Policymakers are catching on, too. The US is poised to set a target this month to decarbonize the US power grid by 2035, joining 23 countries with similar goals for 100 percent clean energy (mostly in Europe and the Pacific Islands) between 2030 and 2050. Local governments are moving faster, with 653 cities committed to fully renewable energy in municipal operations or city-wide, REN21 has found

Some energy companies that are getting ahead of the transformation, including new Race to Zero members India’s ReNew Power and Germany’s E.ON. India’s leading renewable energy company, ReNew committed last week to reach net zero greenhouse gas emissions by 2050 by improving its energy efficiency, increasing renewable energy supply and reducing network waste. E.ON announced a science-based target to decarbonize its direct emissions by 2040 and indirect by 2050, as it joined the Business Ambition for 1.5°C alliance. 
The Renewable Opportunity
A faster shift to carbon-free energy has the potential to drive a stronger recovery from the health and economic crisis of Covid-19. But to fulfill it, governments and the private sector need to ensure that their plans include support, skilling and social services that will carry along - and lift up - the workers and communities who currently rely on the fossil fuels industry.

Every US$1 million invested in renewables creates three times as many jobs as it would in fossil fuels, according to McKinsey. In small and vulnerable island states like the Maldives, investment in renewable energy can bolster energy independence and reduce the high costs and exposure to volatility that comes with imported fuels such as diesel. 
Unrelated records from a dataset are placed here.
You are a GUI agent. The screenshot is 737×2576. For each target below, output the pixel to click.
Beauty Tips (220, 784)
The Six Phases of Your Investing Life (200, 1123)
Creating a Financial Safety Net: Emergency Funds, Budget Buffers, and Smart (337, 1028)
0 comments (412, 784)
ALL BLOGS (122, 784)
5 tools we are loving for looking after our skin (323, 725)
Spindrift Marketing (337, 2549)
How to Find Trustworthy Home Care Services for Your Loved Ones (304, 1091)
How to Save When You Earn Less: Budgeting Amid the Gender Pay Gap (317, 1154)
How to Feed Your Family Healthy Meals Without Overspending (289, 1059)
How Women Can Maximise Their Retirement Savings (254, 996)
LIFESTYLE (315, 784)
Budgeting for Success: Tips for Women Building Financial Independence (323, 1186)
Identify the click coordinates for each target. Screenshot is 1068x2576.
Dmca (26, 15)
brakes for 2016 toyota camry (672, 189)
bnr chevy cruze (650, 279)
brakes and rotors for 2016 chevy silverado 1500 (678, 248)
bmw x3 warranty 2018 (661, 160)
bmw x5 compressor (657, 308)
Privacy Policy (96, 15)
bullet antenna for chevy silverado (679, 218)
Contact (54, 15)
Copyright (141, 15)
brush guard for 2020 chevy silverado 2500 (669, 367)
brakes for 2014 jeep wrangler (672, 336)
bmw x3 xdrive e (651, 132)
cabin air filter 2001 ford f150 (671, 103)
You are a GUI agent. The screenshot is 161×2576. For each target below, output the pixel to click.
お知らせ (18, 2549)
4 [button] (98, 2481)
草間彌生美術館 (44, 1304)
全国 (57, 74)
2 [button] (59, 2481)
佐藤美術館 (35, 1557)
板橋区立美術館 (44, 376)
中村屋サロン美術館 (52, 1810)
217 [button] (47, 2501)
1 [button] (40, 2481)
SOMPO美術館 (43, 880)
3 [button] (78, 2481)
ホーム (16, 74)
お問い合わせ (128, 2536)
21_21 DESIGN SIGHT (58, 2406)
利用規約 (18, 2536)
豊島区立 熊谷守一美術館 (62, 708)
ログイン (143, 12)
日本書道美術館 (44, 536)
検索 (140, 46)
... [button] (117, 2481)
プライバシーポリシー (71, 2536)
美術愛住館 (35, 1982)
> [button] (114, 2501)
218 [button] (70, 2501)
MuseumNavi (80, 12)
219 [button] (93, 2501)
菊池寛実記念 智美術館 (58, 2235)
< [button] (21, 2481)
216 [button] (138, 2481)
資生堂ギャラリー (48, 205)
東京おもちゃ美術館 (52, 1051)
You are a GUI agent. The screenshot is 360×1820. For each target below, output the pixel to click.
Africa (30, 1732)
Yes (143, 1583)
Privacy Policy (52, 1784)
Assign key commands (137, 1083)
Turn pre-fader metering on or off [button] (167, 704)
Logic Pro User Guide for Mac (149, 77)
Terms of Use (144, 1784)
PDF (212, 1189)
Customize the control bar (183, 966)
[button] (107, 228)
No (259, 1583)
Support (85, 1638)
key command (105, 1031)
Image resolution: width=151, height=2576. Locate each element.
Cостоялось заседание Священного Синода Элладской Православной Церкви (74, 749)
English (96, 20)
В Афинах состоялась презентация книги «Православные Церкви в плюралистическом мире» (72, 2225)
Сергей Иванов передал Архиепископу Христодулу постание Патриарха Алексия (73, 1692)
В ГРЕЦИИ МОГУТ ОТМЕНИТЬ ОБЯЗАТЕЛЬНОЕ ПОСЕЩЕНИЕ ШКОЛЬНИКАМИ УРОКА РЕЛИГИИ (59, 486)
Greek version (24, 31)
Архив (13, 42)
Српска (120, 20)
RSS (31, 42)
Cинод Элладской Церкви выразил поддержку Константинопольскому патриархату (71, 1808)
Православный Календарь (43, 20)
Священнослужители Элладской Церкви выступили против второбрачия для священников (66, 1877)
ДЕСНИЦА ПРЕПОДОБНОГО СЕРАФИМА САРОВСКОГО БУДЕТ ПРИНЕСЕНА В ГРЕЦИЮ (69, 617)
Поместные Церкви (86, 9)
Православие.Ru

It will also strengthen public health. Air pollution from the burning of fossil fuels is responsible for one in five premature deaths worldwide - or nearly 9 million. The health impacts of air pollution also add to higher health costs, hospitalizations and lost working hours. 

But there are risks from the transition away from fossil fuels, too. If it doesn’t equitably distribute the costs and benefits of climate action, it could result in the loss of 6 million gross jobs by 2030, mostly in the energy sector, according to the World Resources Institute. It also needs to be forged with an eye towards widening access to affordable energy. Nearly 800 million people still lack access to energy - and investment still falls short of what’s needed for universal access by 2030, according to Sustainable Energy For All

“Covid-19 has created a once-in-a-generation opportunity: we can choose to go with business-as-usual, rely on fossil fuels and inefficient technologies, in an attempt to restart our economies or we can actually choose to recover better and put clean energy techs and innov at the heart of our efforts to deliver sustainable development,” Damilola Ogunbiyi, CEO of Sustainable Energy For All, told the IEA-COP26 conference.    
In Case You Missed It

  • Carbon dioxide and methane emission levels surged in 2020, despite Covid-19 lockdowns, the US National Oceanic and Atmospheric Administration found.  

  • The World Bank and International Monetary Fund plan to launch a platform to advise poor countries on funding climate and conservation activities, as part of a push to link such spending to debt relief - known as green debt swaps, Reuters reported.

  • The world entered the 2020s with greater commitment, potential and public support for climate action than ever before - the challenge now is to rapidly harness that promise into emissions cuts. This Climate Strategies report distils key findings in 10 recent influential reports, providing a valuable one-stop resource highlighting the most effective, science-backed approaches to reducing emissions.

  • The prospect for electric trucks becomes much more realistic with fast-charging technology, according to the Stockholm Environment Institute, in a report challenging the idea that heavy battery electric freight trucks are largely unfeasible.